Therefore, I will certainly cut[a] you into pieces at the hands of the prophets;[b]
I will certainly kill you[c] in fulfillment of my oracles of judgment,[d]
for[e] my judgment[f] will come forth like the light of the dawn.[g]
For I delight in faithfulness, not simply in sacrifice;
I delight[h] in acknowledging God, not simply in whole burnt offerings.[i]

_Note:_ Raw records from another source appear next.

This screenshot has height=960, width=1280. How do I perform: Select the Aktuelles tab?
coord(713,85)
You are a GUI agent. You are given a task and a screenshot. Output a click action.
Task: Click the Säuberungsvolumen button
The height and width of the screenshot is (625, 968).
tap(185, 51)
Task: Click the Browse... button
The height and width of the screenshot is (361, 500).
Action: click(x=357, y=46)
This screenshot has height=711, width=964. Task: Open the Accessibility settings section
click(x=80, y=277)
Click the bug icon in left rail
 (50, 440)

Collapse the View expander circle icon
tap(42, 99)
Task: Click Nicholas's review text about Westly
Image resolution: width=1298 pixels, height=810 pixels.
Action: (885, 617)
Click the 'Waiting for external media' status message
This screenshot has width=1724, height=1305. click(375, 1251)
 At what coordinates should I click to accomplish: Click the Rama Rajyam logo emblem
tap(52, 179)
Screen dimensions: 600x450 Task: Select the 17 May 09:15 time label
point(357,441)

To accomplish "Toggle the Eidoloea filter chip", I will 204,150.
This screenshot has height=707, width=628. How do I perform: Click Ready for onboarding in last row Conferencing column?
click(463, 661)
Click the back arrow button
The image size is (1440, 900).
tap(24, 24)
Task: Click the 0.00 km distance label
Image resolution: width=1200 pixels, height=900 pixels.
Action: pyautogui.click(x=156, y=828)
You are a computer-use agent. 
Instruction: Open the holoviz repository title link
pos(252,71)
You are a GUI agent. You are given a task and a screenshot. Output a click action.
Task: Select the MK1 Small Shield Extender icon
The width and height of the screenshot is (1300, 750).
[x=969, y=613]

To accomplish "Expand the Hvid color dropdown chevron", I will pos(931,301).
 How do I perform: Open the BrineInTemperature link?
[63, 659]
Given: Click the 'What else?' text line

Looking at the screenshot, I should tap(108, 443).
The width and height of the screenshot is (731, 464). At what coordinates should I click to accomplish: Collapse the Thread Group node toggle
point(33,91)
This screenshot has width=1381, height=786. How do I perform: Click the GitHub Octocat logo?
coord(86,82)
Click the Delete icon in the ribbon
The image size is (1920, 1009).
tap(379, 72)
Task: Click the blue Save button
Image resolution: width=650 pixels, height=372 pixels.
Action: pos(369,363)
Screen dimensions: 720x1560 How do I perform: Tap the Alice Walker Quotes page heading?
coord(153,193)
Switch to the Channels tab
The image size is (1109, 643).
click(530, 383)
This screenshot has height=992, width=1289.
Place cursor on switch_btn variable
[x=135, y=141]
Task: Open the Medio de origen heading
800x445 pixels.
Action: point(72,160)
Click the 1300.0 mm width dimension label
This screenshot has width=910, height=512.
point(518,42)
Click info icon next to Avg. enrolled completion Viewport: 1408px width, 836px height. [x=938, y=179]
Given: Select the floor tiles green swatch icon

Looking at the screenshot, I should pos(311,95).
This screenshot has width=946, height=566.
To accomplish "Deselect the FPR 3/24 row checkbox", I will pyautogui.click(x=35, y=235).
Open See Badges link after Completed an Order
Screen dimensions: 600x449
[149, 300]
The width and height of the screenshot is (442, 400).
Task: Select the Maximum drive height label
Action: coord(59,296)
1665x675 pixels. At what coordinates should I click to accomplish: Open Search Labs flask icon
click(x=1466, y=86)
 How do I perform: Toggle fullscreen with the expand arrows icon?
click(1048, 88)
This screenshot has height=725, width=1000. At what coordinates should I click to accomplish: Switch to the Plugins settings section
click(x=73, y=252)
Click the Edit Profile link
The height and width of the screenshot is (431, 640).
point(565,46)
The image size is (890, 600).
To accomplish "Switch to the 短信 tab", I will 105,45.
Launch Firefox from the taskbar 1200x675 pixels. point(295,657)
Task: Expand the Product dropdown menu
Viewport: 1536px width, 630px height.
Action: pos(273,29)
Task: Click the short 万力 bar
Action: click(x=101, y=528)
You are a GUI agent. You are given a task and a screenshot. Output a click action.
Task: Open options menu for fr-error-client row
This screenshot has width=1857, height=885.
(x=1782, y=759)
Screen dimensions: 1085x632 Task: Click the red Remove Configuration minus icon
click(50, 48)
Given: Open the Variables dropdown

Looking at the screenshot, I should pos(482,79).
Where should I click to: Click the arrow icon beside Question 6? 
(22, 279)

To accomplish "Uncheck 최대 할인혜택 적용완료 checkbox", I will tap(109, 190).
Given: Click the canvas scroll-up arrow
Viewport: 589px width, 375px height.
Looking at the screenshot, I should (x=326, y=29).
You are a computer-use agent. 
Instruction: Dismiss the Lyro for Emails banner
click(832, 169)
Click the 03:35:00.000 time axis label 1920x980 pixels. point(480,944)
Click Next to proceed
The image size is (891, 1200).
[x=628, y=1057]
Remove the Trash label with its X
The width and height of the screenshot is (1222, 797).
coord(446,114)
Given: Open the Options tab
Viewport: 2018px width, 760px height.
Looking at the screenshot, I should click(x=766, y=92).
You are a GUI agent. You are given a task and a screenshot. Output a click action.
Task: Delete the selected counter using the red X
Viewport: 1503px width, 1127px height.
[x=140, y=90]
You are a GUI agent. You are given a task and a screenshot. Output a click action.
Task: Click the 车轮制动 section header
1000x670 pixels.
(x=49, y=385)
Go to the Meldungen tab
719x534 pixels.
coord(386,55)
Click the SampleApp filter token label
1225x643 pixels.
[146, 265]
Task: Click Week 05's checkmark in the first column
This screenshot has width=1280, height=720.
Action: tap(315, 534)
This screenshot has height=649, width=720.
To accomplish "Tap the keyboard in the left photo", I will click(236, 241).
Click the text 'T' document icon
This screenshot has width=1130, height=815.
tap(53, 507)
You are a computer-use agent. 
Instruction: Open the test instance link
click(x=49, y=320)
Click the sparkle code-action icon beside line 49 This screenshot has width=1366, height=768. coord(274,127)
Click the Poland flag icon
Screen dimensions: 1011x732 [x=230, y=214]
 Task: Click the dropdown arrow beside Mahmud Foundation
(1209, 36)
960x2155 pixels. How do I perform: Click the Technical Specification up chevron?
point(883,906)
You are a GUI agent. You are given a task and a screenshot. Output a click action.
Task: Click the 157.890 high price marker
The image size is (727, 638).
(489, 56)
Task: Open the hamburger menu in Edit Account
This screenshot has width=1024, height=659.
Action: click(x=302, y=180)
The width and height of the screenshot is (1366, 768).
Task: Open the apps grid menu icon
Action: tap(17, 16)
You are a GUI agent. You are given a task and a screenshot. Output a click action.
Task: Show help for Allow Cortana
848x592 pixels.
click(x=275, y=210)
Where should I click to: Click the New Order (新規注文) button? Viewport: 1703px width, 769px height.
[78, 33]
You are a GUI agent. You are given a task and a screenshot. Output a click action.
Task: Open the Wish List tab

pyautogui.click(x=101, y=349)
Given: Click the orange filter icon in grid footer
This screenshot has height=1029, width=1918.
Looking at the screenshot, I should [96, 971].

Indictments Against the Cities of Israel and Judah

At Adam[j] they broke[k] the covenant;
Oh how[l] they were unfaithful[m] to me!


  1. Hosea 6:5 tn The two suffix-conjugation verbs חָצַבְתִּי (khatsavti, Qal perfect first person common singular from חָצַב, khatsav, “to cut into pieces”) and הֲרַגְתִּים (haragtim, Qal perfect first person common singular + third person masculine plural suffix from הָרַג, harag, “to kill”) are used in reference to future-time events. These are examples of the so-called “prophetic perfect,” which emphasizes the certainty of the future event (e.g., Num 24:17; Josh 10:19; Isa 8:23 HT [9:1 ET]; 9:1 HT [9:2 ET]). For this function of the perfect, see IBHS 480-81 §30.1d. Most English versions, however, render these as past tenses.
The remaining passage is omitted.